Curling up against my pillow, I eyed my cell I’d thrown on the bed earlier. I wanted to call David just to hear his voice, but I’d never even gotten his phone number. Kelly would have it. I couldn’t ask her for the number of the guy who’d dated and dumped her though.

“Sweetheart?” my mom called through my bedroom door.

I sniffed and dabbed my eyes, so she wouldn’t know I’d been crying. “Come in.”

The door opened and she poked her head in. “You’ve been home for a while. Don’t you need to eat?”

“I’m not hungry.” I gave her a weak smile. “But, thanks.”

She sat on the edge of the bed. “Do you want to talk about it?”

“No.” I wrinkled my nose. “Not really.”

My mom folded her hands and stared into her lap. “Kelly came home and cried the entire first day.”

“Yeah, she needed a break.”

“And now you’re doing the same thing. She told me what happened with her, but that doesn’t explain what’s going on with you.”

“I want things I can’t have.” Being more specific than that could lead to Kelly finding out I’d seriously fallen for her ex. She’d feel guilty and I didn’t want that for her.

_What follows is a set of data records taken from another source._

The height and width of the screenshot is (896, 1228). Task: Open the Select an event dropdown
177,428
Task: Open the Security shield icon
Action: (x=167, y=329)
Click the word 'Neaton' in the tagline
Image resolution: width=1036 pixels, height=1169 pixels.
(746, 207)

“Did you… do you want to move there?” my mom asked.

Did I? I missed Sarah. And pretending to be Kelly made me realize how much I’ve missed having my sister close by. But did I want to live in Tinseltown? Living there, but not being with David would be too painful. “No.”

“Okay.” She remained silent for what seemed like minutes, then rose and kissed me on the forehead. “When you feel like talking about it, let me know. Lasagna’s in the oven, but I need to make a quick run to the store before dinner. I’ll be back in a few minutes.”

“Thanks, Mom.” That’s what I loved about her — she never pushed and would wait patiently until we came to her in our own time.

After giving my hand a pat, she slipped from my room and closed the door. Moments later, I heard my mom’s car drive out of the garage.

I’d known David only a few days. What I felt couldn’t be love. And it was a good thing too, because he’d never love me back. I was the girl who’d lied to him and pretended to be someone else. That kind of betrayal was a crappy start for any relationship. Even if he did forgive me, that didn’t automatically mean he’d want to date me.

If the guy I’d lied to and left behind were Luke Holtz, I wouldn’t have to wonder what he’d wanted. Luke wouldn’t go for plain Candy when he could have a star like Kelly. David was different though. He hadn’t been into Kelly the first round.

Which brought be back full circle. Had we stood a chance if he’d known who I really was? The thought killed me.

I squeezed my eyes shut, determined not to start bawling again.

A car engine idled in front of our house, then suddenly stopped. Not driven away, but shut off. It didn’t sound like my dad’s car though, or my mom’s. Yet, it sounded familiar. Like my Beetle, which I’d left at Kelly’s.

Since our only neighbors lived far enough away that I needed binoculars to see them, whoever just parked at our curb had come for me or my parents.